How to run Apache Spark on MicroK8s and Ubuntu Core, in the cloud: Part 4

robgibbon

on 18 August 2021

Tags: Big Data

This article was last updated 1 year ago.


In this series, we’ve been building up an Apache Spark cluster on Kubernetes using MicroK8s, Ubuntu Core OS, LXD and GCP. We’ve learned about and set up nested virtualisation on the cloud, and had some fun. But right, it’s retrospective time: in Part 1, we saw how to get MicroK8s up on LXD, on Ubuntu Core using Multipass. In Part 2, we looked at getting the same setup running under nested virtualisation on the cloud. And in Part 3, we bunged an Apache Spark cluster on top and interrogated it from a Jupyter notebook. All in a day’s work!
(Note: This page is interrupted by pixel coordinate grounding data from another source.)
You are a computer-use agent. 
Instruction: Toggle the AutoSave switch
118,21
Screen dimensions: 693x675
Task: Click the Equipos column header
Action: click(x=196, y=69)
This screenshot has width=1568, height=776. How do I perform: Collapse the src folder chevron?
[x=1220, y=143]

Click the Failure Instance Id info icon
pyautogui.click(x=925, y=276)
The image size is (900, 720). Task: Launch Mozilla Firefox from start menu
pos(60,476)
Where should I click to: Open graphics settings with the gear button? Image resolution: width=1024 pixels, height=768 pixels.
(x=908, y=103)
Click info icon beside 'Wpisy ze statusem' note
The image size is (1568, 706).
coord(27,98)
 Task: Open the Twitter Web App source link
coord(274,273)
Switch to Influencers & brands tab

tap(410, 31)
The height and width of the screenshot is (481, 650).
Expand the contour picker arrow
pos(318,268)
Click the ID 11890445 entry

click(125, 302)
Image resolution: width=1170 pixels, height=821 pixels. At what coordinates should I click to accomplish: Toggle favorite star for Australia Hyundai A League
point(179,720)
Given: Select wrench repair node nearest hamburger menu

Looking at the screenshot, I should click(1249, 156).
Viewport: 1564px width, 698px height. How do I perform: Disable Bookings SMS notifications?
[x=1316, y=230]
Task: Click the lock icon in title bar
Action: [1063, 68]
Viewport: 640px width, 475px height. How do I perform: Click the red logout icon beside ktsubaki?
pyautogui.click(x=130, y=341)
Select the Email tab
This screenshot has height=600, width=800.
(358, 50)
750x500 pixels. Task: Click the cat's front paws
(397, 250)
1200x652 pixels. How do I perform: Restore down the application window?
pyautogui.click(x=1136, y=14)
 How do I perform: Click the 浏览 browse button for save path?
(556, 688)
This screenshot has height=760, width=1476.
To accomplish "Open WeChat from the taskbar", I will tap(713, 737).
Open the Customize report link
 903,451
But we’re not finished quite yet. The setup we’ve built so far is vertically scalable. But we want to be able to scale horizontally and add more Ubuntu Core instances to a cluster in order to handle big data workloads with Spark. So in this final Part 4 of the series, we’ll get to that using LXD clustering and fan networking.

Fan networking builds a virtual, overlay software-defined network on top of the real, underlay network, so that VMs and Linux Containers can communicate with one another across hosts seamlessly. LXD’s fan networking implementation can handle up to a theoretical ~16 million hosts, with 65k VMs or Linux Containers per host. So for our Spark cluster, it should be good!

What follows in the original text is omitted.